Die VOB/B existiert nun schon seit sehr vielen Jahren. Sie hat dabei den Rechtscharakter sogenannter „Allgemeiner Geschäftsbedingungen“, also vorformulierter Vertragsklauseln. Es handelt sich gerade nicht um ein Gesetz oder eine Verordnung, die unmittelbare Geltung entfalten würde. Wie bei allen anderen Vertragsklauseln im Sinne der §§ 305 ff. BGB ist erforderlich, dass dem Vertragspartner diese Vertragsklauseln bei Vertragsschluss zur Kenntnis gebracht werden oder zur Einsicht zur Verfügung gestellt werden, so die klare Vorgabe aus § 305 Abs. 2 Nr. 2 BGB. Dem steht auch nicht entgegen, dass die VOB/B an sich gem. § 310 Abs. 1 S. 3 BGB von der AGB-Inhaltskontrolle ausgeschlossen ist, soweit sie unverändert als Ganzes vereinbart worden ist. Auch dieser Vorgang setzt allerdings die wirksame Vereinbarung der VOB/B voraus, also deren Einbezug in den Vertrag Hier gilt nichts anderes als bei jeder anderen vorformulierten Vertragsklausel.
Insbesondere bei Verbrauchern sollten Bauunternehmen und Auftragnehmer bedenken, dass hier besondere Informationspflichten gelten, die sich i, B2B Bereich freilich nicht ergeben. Die VOB/B ist Branchenstandard, die Kenntnis kann bei Parteien „vom Fach“ vorausgesetzt werden. Bei juristischen und insbesondere baulichen Laien ist das in aller Regel nicht der Fall. Private Bauherren sind daher gut beraten, sich ihre Angebote und Vertragswerke gründlich anzusehen und bestenfalls vom Fachexperten prüfen lassen. Das gilt auch für die Auftragnehmerseite.
Die Entscheidung ist deshalb bedeutsam, weil sie mal wieder auf wesentliche Grundlagen des allgemeinen Rechtsverkehrs hinweist. Beim Online Handel, der mittlerweile den Alltag der meisten Verbraucher bestimmt, sind Unternehmen durch entsprechende Bestätigungen beim Bestellvorgang geschützt. Jeder kennt die üblichen „Ich habe die AGB gelesen und bin mit deren Geltung einverstanden“ Passagen. Durch entsprechenden Klick kann man die AGB dann auch einsehen. Die Beauftragung von Handwerksunternehmen erfolgt dabei aber in aller Regel noch vor Ort oder per Telefon. Es gibt keine Möglichkeit, die AGB und damit auch die VOB/B anzuklicken. Das wird heutzutage oftmals übersehen.
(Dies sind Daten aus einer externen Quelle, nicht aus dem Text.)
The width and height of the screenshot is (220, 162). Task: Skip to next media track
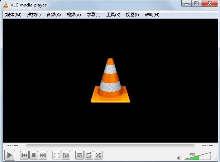pos(43,155)
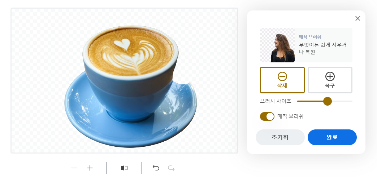Click the heart latte art in the cup
Screen dimensions: 377x186
[122, 44]
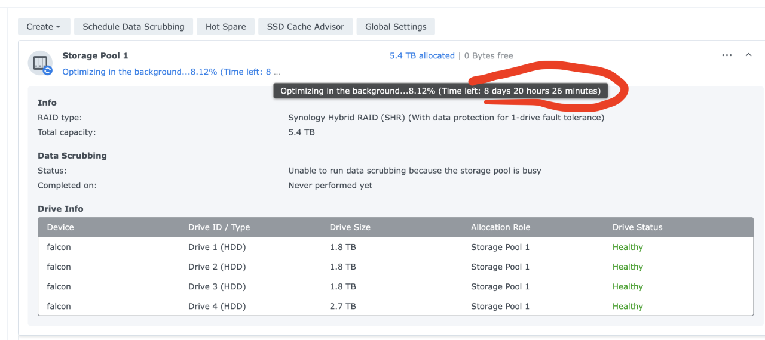Click the Schedule Data Scrubbing button

(133, 26)
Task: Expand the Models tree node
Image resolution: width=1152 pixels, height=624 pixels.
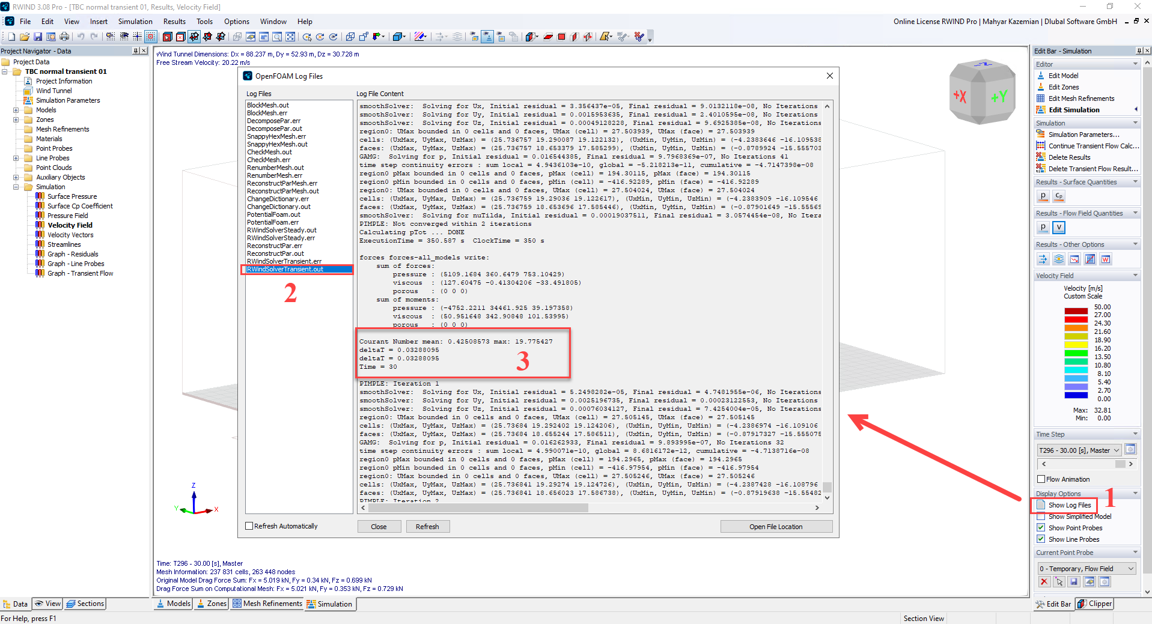Action: 16,110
Auf einem anderen Blatt steht die Sinnhaftigkeit des Einbezugs der VOB/B gegenüber Verbrauchern. Die Privilegierung aus § 310 Abs. 1 S. 3 BGB gilt nur in Fällen des Satzes 1, also im unternehmerischen Geschäftsverkehr. Die VOB/B unterliegt vollständig der Inhaltskontrolle, soweit sie gegenüber Verbrauchern einbezogen ist. Mit Blick auf das nicht mehr ganz so neue Bauvertragsrecht 2018 sind viele Regelungen kritisch oder bereits als unwirksam eingeordnet.